3 steps to exceptional CX using automated predictive analytics (Infographic)
Dan Somers, CEO at Warwick Analytics, presents three steps to achieving customer delight with automated predictive analytics
According to a recent Gartner study, the vast majority of companies surveyed (89%) believe that the customer experience is the new area of focus for 2016. However, B2B organisations are struggling to define and implement customer service approaches that meet their clients’ evolving needs.
Whether you are using NPS, CSAT, NetEasy Score or CES, you have customer satisfaction KPIs in place. But how do you know that these measures are useful predictors of behaviour?
Most marketers and customer services managers accept that customer satisfaction KPIs focus on historic customer feedback with fixed measures and outcomes, and are actively provided by the customer which may be self-serving and unreliable. Customers in the “neutral” and “dissatisfied” categories often don’t fill out surveys, making the potential for skewed results high.
Yet what else are B2B marketers supposed to do? It is not seemingly obvious how else to measure the success of customer services particularly where there is a departmental separation between customer services, marketing and sales.
Welcome to customer satisfaction 2.0
By introducing predictive analytics, you can turn this concept on its head and ask ‘what are the outcomes you are actually looking for?’ Maybe you want to know about a very specific target group or how a specific issue might directly affect sales, now or in the future, or to come up with a dynamically generated holistic KPI which best predicts organic sales and loyalty.
Predictive analytics helps you answer these questions and more. It’s ultimately about optimising and prioritising the actions to do with customer satisfaction so that they directly influence organic sales i.e. RFV and/or WOM.

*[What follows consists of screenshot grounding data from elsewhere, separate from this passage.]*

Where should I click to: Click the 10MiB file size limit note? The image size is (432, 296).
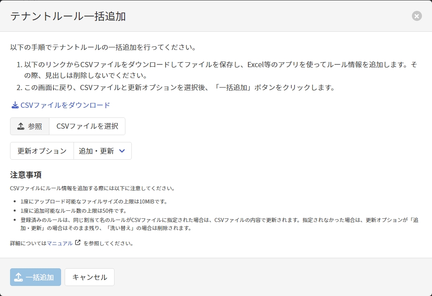coord(94,201)
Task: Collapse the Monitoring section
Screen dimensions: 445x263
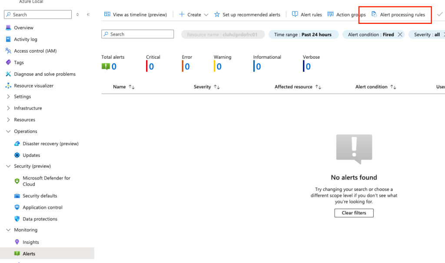Action: [x=8, y=230]
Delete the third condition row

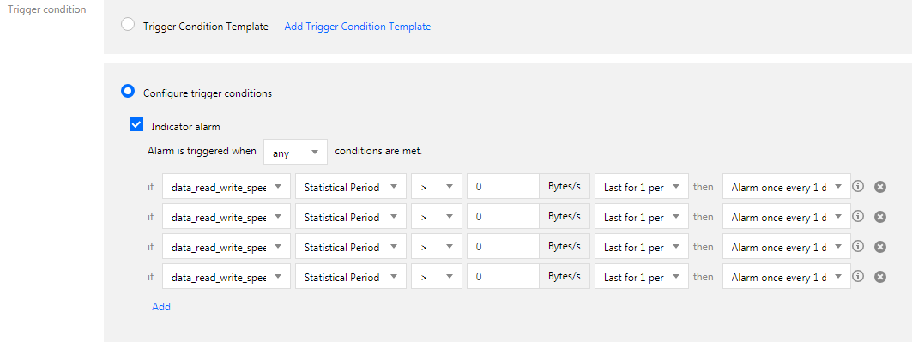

So what are the steps involved? There are three steps which can be undertaken by data scientists, or even better with automated predictive analytics:
Step 1: Simplify
The first step is to cluster your data, such as the Voice of Customer (“VoC”) data, so that semantically similar reviews and comments are aggregated. These data can be social media, reviews, weblogs (if e-commerce), loyalty data, CRM, POS, Customer Satisfaction Surveys etc. Similarly, customers can be clustered by attributes and behaviour. This provides value in itself in terms of insight as well as providing the foundations for further analyses. Note that there are nuances in terms of complaints and reviews which are from positively or negatively motivated customers. In other words, they may not necessarily be representative. Segment normalisation analysis is required to give a more accurate picture. Further, if a business is multichannel then the reviews might only come from the e-commerce sales, and need to be normalised too.
There are different techniques for clustering depending on the data and the data scientists’ preferences. We mentioned automated predictive analytics briefly above. This is a new breed of predictive analytics which does not require pre-defining terms or feature extraction. It can be of great assistance in this step, as well as automating the subsequent steps to get to a usable answer quickly, in a matter of minutes rather than weeks (data scientists spend c. 80% of their time manually transforming, cleansing and preparing data). Dictionaries are an output to be validated rather than an a priori input.
Step 2: Predict
Once the data are simplified and aggregated, there are a variety of statistical and machine learning techniques which can take the results from Step 1 and fast forward them to see how a specific issue or sales pattern will look at any fixed point of time in the future. Which issues are the most significant now or growing? How will they affect organic sales? Is a specific problem affecting a specific customer segment?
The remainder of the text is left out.